DATA FOR ANALYSIS Start Marker

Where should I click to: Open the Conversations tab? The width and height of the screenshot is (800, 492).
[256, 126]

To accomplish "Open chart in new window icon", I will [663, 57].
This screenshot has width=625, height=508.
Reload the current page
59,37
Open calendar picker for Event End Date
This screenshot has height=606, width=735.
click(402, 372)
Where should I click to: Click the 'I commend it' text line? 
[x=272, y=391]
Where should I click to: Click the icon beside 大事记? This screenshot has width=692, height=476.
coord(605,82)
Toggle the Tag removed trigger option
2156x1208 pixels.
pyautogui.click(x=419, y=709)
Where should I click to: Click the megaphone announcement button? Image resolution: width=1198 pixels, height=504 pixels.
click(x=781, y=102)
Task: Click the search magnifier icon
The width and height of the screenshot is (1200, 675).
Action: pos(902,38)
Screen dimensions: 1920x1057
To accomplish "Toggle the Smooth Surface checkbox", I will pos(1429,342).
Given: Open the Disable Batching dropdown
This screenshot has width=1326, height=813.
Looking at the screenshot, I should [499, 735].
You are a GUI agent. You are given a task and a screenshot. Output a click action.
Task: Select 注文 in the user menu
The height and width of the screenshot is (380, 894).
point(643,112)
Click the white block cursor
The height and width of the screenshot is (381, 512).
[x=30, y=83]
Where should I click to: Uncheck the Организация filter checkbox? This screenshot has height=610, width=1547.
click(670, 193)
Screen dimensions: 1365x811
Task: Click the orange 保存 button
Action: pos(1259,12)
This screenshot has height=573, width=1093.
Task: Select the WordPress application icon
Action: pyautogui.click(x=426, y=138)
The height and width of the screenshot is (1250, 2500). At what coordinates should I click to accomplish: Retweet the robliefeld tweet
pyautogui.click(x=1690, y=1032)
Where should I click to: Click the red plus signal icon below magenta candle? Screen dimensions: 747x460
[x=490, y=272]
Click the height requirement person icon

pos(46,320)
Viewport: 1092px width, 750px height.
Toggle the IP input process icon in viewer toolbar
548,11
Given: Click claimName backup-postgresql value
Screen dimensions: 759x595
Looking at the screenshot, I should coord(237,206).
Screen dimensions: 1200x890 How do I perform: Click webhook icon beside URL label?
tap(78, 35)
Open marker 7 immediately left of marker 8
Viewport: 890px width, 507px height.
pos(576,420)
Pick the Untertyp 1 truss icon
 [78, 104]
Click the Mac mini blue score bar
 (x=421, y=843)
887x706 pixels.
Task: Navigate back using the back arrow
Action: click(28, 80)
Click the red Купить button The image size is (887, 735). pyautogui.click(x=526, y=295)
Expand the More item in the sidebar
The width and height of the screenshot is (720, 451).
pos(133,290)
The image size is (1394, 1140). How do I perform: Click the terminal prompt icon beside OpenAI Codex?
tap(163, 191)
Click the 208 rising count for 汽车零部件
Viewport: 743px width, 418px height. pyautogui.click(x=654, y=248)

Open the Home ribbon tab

DATA FOR ANALYSIS End Marker

PROBLEM
State the number of lines in the entries above that contain the word "will", and nothing more.

RESULT
2